O Cascid, que também é uma ONG, recebe recursos públicos para a prestação de serviço de educação infantil em seis creches municipais. De acordo com a denúncia, seis pessoas que são ou já foram vinculadas ao centro doaram R$ 25.897, o que representou 20,44% de todas as receitas auferidas para a campanha do vereador.
O problema apontado pelo MPE é que a origem dos recursos seria o próprio Município de Juiz de Fora, já que as creches geridas pelo Cascid receberam R$ 900 mil em emendas parlamentares de Julinho, só em 2024. A apuração ainda dá conta de que o Cascid emprega a esposa e um primo do vereador.
Já a A.M.D.A.R. – comandada por ele e a mãe, a ex-vereadora Ana Rossignoli –, tem um convênio com a Prefeitura de Juiz de Fora para prestar serviços fisioterapêutico, fonoaudiológico e psicológico para os funcionários e alunos das creches do Cascid.
A conclusão apresentada é de que as práticas violariam os artigos 24 e 25 da Lei das Eleições (9.504/97). Por isso, foi pedido que a prestação de contas fosse rejeitada e que fosse determinado o ressarcimento aos cofres públicos dos quase R$ 26 mil.
Alegações da defesa
Neste processo, a defesa de Julinho afirma que o MPE perdeu o prazo para apresentar o parecer por nove dias, e que “a prestação de contas é um processo administrativo-eleitoral, de jurisdição voluntária, que não comporta o contencioso”.
Além disso, ressalta que a A.M.D.A.R. “atende, à medida do possível, as pessoas que lá chegam, independente de “convênio” ou de indicação de sabe-se lá quem”. “Aliás”, prossegue o advogado Gustavo Henrique Vieira, não se sabe qual influência a A.M.D.A.R teria no Cascid pelo fato de atender, ou deixar de atender, seus funcionários e alunos assistidos”.
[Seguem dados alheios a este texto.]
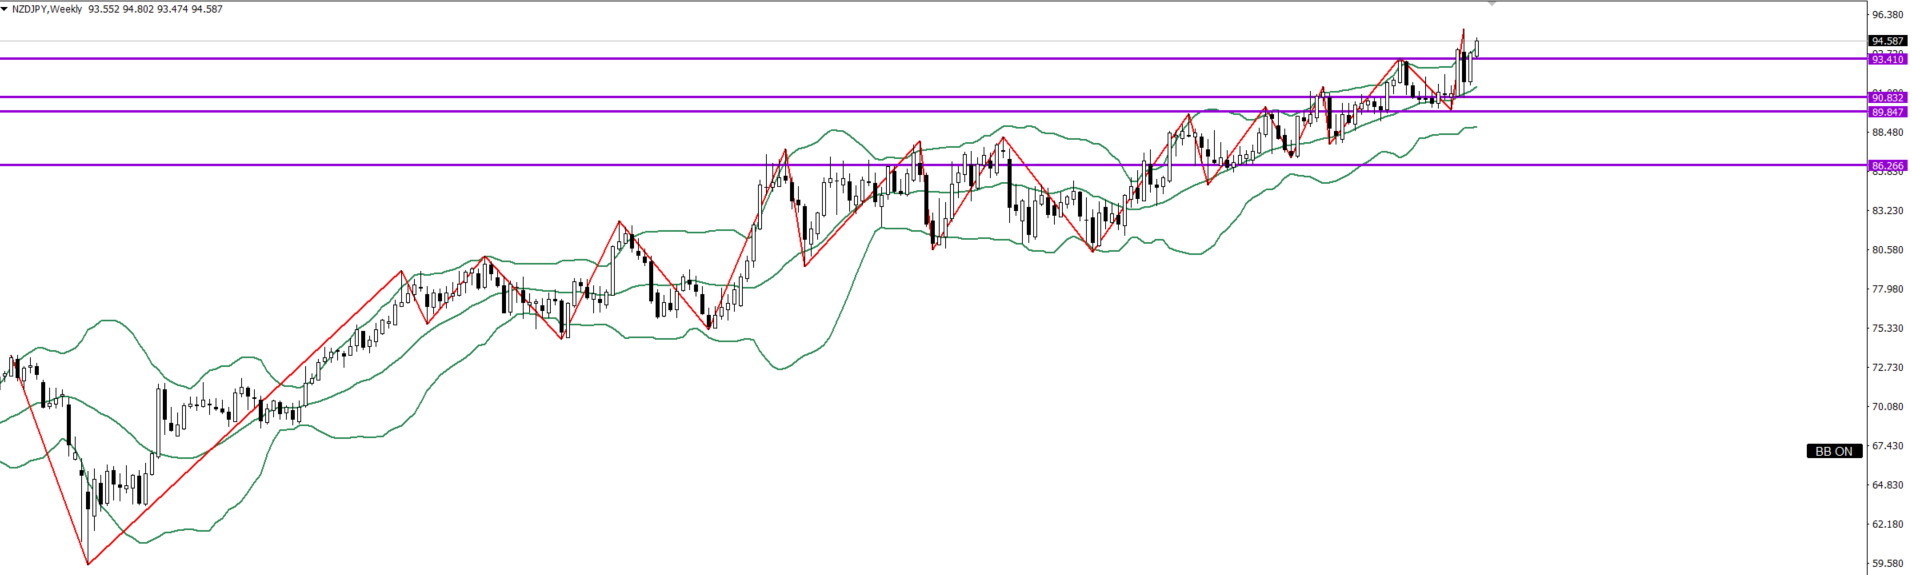The image size is (1912, 575).
Task: Click the 88.480 price scale label
Action: (1887, 132)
Já quanto ao Cascid, o argumento é de que todas as doações foram feitas por pessoas físicas, e que não há qualquer norma que impeça servidores públicos ou funcionários de ONG’s de realizarem doações eleitorais. “Se assim fosse, provavelmente, a maior parte dos candidatos já estaria com seu registro cassado”.
Ainda, sobre os R$ 900 mil que teriam sido destinados pelo vereador neste ano, a defesa ressalta que as emendas parlamentares ainda estão sendo analisadas pelo Executivo, e “nem todas foram executadas até o presente momento, razão pela qual a simples indicação não pode servir de parâmetro sério”.
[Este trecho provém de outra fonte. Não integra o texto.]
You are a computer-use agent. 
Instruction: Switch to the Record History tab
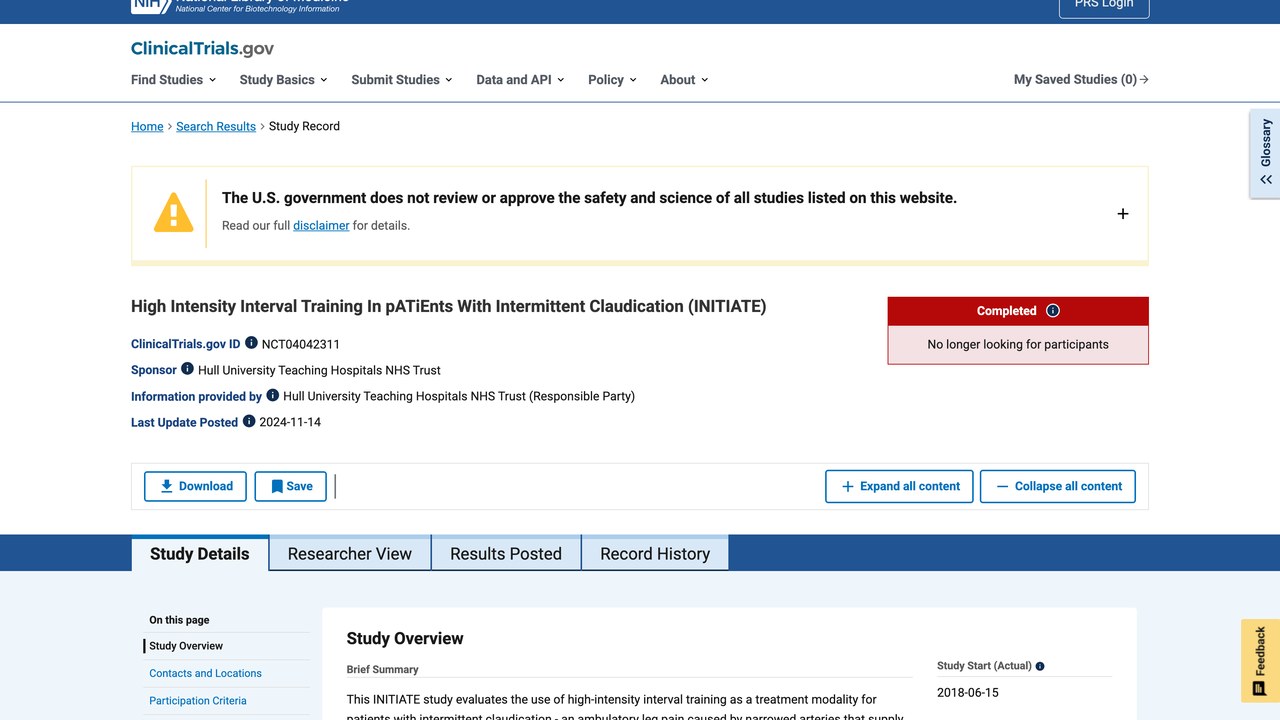point(655,554)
Alegando que não há qualquer irregularidade nas contas apresentadas, a defesa pediu que as contas fossem aprovadas com ressalvas, por terem perdido o prazo de envio dos dados relativos a algumas doações, “falha meramente formal que não compromete a análise das contas”.
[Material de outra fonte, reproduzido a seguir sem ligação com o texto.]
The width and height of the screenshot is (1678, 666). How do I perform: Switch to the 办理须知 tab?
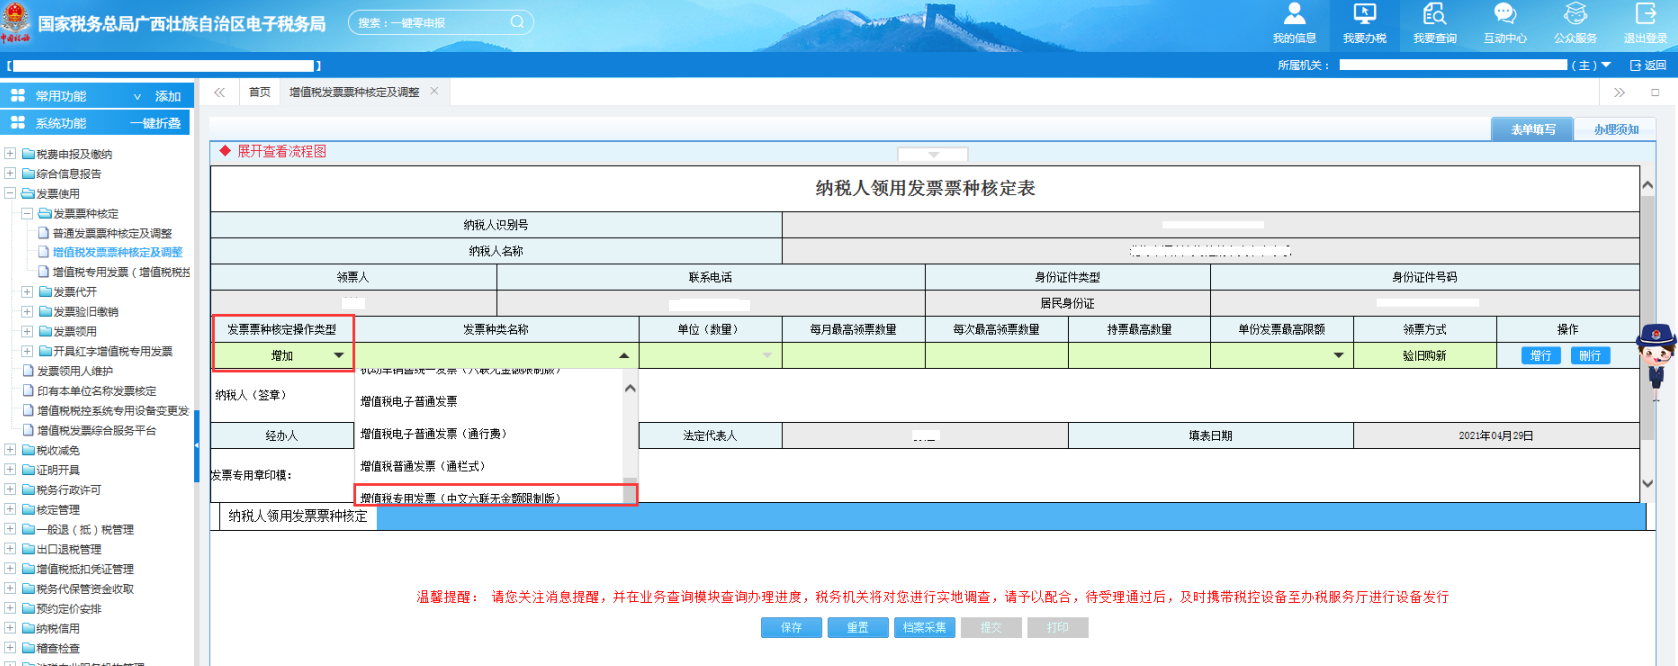[1615, 130]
O juiz Edir Guerson de Medeiros acatou a argumentação e aprovou com ressalvas a prestação de contas do vereador: “Todos os doadores declarados pelo Ministério Público Eleitoral são pessoas físicas que doaram como tal. O simples fato de receberem salários, subsídios ou proventos de entidade pública ou de entidade privada recebedora de recursos públicos e de emendas parlamentares não descaracteriza a natureza privada desses recursos, (…) que podem doar livremente, respeitado o limite de 10% (dez por cento) dos rendimentos anuais, sendo que não houve alegação de que se extrapolou tais limites”.
No dia 11, o MPE entrou com recurso quanto à decisão, com prazo de três dias para a defesa, no dia 17, no qual afirma existir um vídeo – cuja autenticidade não foi impugnada – que provaria “o uso do Cascid, de forma indevida, para angariar votos ‘obrigatórios’ dos funcionários”.